Sosthène Léopold Bayemi Matjei, Vescovo di Obala, Camerun, con Alessandro Monteduro, direttore di Aiuto alla Chiesa che Soffre (foto Acs)

Risorse e formazione

Il Camerun è squassato ai terroristi di Boko Haram e, aggiunge Matjei, «dagli scontri tra anglofoni e francofoni che utilizzano le risorse economiche per sovvenzionare le loro guerre e non per creare e favorire lo sviluppo professionale, le infrastrutture e le strutture necessarie al nostro Paese. La situazione è complicata e aggravata dalla corruzione. Assistiamo a una corsa al potere e temiamo un colpo di Stato».

I cambiamenti climatici, la siccità, la mancanza di risorse e lavoro sono tutti fattori che spingono la gente ad emigrare. Eppure, dice il vescovo, «abbiamo le risorse umane per rispondere alle necessità di lavoro industriale se vengono fatti i giusti investimenti». Per questo «ci vuole un cambiamento completo e per farlo bisogna partire dalla gestione dell’emergenza con lo scopo di creare un futuro, dare una speranza. È giusto prevedere i flussi e regolamentarli con i mezzi di controllo statale ma è meglio dare la possibilità di rimanere in patria».
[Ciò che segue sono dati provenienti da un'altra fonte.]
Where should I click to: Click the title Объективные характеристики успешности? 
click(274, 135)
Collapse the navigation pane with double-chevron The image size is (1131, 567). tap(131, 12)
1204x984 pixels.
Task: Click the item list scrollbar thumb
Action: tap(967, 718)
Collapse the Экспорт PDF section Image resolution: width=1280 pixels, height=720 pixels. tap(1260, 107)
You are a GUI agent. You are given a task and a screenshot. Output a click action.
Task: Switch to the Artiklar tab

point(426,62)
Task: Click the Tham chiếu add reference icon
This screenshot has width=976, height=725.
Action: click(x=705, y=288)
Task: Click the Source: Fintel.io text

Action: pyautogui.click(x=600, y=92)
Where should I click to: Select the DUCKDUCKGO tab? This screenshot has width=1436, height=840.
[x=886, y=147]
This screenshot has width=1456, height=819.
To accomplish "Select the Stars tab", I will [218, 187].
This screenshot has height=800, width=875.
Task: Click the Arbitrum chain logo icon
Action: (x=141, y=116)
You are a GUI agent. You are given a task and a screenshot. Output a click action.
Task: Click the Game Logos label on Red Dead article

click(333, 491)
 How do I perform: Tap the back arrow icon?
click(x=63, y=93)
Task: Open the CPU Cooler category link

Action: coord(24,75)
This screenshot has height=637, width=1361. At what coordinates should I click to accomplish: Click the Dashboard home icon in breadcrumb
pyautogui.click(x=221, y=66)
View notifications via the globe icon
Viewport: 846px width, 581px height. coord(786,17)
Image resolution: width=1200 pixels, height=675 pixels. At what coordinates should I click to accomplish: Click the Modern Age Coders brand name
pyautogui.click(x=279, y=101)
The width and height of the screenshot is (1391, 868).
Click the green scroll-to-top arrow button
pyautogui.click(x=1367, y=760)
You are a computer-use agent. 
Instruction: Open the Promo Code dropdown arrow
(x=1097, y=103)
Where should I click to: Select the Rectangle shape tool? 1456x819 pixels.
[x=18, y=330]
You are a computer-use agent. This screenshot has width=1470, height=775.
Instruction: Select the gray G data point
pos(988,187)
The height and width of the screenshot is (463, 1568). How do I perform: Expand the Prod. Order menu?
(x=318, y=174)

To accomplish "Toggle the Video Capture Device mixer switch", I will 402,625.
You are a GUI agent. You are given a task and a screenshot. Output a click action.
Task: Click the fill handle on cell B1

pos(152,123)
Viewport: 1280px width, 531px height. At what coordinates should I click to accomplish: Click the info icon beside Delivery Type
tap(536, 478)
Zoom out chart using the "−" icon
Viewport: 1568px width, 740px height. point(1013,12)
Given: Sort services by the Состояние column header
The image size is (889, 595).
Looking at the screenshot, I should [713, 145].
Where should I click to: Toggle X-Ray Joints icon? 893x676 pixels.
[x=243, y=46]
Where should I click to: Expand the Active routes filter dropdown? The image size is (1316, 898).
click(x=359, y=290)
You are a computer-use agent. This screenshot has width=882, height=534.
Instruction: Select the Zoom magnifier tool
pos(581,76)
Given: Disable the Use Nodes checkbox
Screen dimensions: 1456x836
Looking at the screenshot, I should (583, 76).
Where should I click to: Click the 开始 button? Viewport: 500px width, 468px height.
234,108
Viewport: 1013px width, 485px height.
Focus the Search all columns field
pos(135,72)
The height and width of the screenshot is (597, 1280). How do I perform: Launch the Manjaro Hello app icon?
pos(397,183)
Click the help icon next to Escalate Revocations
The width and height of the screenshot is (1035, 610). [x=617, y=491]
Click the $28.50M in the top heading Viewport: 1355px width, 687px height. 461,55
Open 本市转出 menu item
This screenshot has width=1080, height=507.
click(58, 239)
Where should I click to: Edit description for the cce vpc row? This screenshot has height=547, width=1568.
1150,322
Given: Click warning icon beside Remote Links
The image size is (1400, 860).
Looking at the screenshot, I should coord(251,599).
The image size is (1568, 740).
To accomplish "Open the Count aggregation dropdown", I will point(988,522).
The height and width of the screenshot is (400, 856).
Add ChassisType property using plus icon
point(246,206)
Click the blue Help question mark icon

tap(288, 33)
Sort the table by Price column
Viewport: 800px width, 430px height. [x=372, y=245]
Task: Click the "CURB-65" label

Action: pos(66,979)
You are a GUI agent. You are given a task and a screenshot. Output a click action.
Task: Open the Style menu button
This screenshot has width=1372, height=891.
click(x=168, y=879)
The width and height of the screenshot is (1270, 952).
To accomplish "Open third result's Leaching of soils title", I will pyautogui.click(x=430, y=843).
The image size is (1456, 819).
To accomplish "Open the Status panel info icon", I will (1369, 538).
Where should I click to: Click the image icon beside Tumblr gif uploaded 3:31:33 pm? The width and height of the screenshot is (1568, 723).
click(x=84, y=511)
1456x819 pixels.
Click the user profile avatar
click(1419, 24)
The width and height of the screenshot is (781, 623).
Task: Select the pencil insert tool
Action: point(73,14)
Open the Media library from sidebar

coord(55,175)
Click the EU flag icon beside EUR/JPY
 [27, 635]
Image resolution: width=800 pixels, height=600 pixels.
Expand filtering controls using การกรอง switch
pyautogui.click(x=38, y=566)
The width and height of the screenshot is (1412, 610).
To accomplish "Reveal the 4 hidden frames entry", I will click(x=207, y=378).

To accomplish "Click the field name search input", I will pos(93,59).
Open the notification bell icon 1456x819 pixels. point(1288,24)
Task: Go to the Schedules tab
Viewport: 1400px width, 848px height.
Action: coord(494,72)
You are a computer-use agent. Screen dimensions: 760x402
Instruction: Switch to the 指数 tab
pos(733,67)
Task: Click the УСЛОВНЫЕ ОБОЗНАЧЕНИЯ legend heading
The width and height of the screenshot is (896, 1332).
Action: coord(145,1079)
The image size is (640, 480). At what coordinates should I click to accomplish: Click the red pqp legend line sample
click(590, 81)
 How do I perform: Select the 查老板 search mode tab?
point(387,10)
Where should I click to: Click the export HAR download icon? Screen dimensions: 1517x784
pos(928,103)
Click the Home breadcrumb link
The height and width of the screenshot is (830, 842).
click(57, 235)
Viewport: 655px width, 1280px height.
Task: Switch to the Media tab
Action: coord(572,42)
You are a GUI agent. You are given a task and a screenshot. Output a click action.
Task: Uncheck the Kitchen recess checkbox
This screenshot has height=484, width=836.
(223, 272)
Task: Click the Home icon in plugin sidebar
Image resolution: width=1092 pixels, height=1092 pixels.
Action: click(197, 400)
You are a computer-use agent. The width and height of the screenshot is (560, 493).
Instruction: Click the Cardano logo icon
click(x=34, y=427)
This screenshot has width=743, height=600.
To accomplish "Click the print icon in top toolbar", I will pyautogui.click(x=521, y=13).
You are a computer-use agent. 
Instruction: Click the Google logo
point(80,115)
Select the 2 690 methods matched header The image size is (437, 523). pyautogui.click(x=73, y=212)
Creare ricchezza in Africa, chiedere ai grandi organismi internazionali di confrontarsi con chi opera sul territorio e non solo con gli Stati, investire in “formazione” affinché gli africani in primis possano operare nel loro Paese, sono le sfide da affrontare. L’apporto di Acs è fondamentale, ha detto il vescovo, che ha raccontato di aver costruito «una scuola agraria per formare i ragazzi dopo la maturità, ma dopo la formazione, che dura 3 anni, è necessario l’inserimento nel mondo del lavoro. Stiamo creando cooperative per formare ragazzi e donne. Alcune di esse si sono associate, hanno unito le capacità economiche e fanno investimenti in autonomia in modo da incrementare la produzione».